Determine the efficiency of the Carnot cycle if the temperatures of the heater and refrigerator are 200 and 15 ° C, respectively. How much should the heater temperature be raised to double the cycle efficiency?

Given:

t1 = 200 ° Celsius = 473 ° Kelvin – heater temperature in the Carnot cycle;

t2 = 15 ° Celsius = 288 ° Kelvin – the temperature of the refrigerator in the Carnot cycle.

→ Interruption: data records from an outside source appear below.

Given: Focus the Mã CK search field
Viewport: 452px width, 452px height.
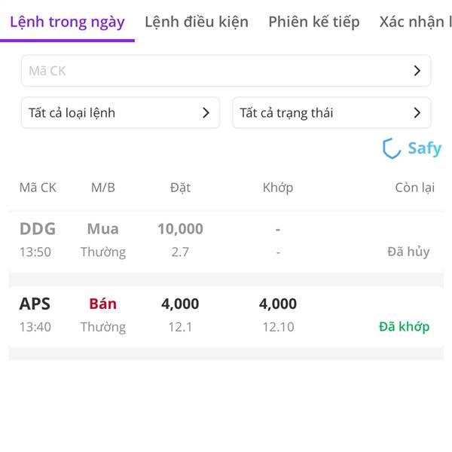Looking at the screenshot, I should 226,71.
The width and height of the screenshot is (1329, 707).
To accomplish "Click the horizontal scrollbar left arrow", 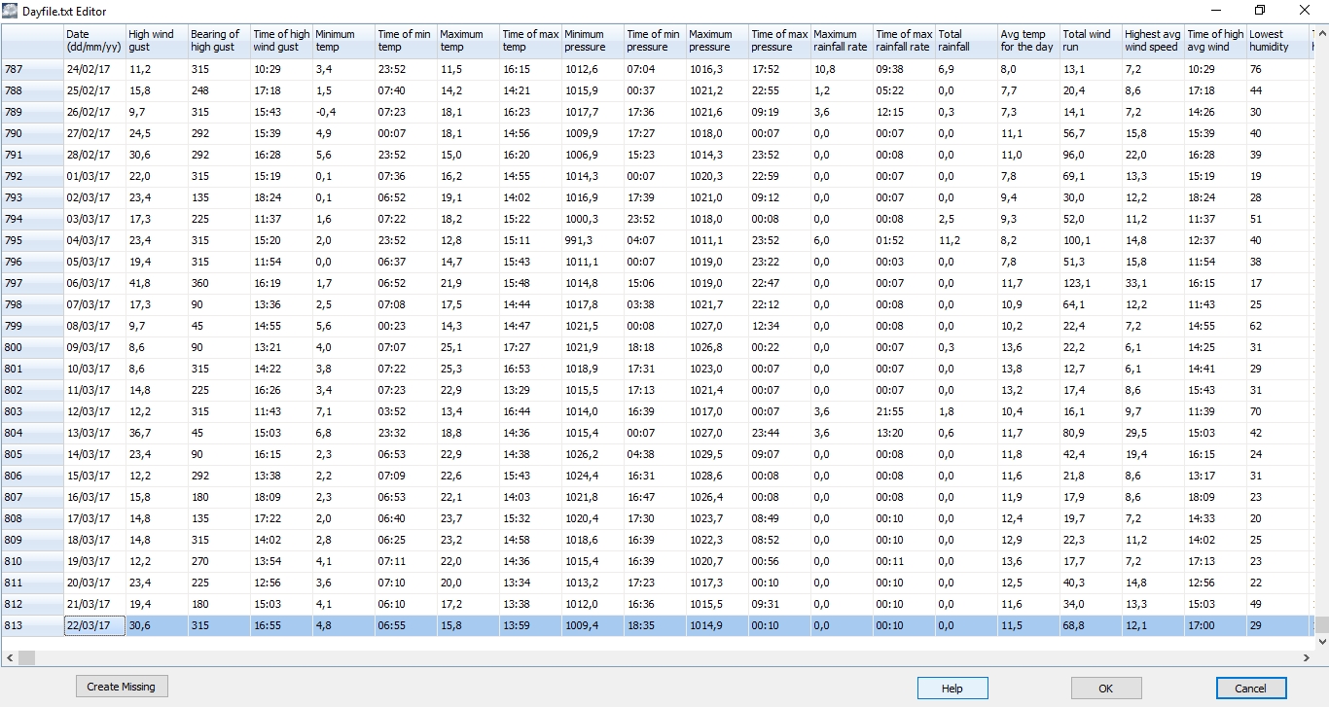I will tap(10, 658).

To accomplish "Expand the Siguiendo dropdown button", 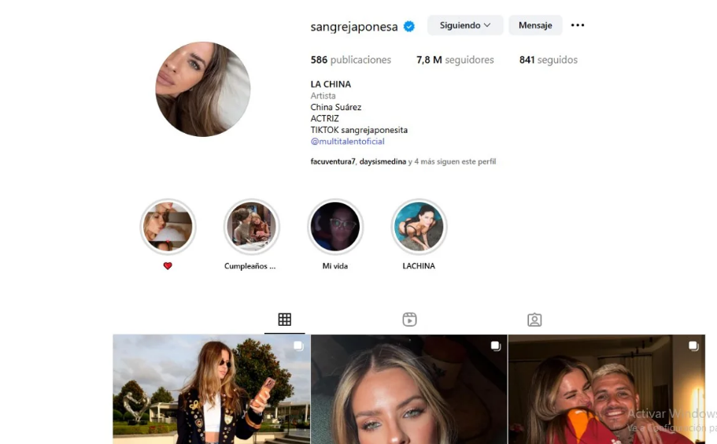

It is required to determine n (%) – the efficiency of the cycle, as well as dt (degrees Celsius) – by how much it is necessary to increase the heater temperature in order for the efficiency of the cycle to double.

The efficiency of the Carnot cycle will be equal to:

n = (t1 – t2) / t1 = (473 – 288) / 473 = 185/473 = 0.39 or 39%.

According to the condition of the problem, we will increase the efficiency by 2 times: n1 = 2 * n = 78 or 0.78.

Then the heater temperature should be equal to:

t3 = t2 / (1 – n1) = 288 / (1 – 0.78) = 288 / 0.22 = 1309 ° Kelvin = 1036 ° Celsius.

Then:

dt = t3 – t1 = 1036 – 200 = 836 ° Celsius.

Answer: the efficiency of the cycle is 39%, in order to increase the efficiency by 2 times, it is necessary to increase the heater temperature by 836 °.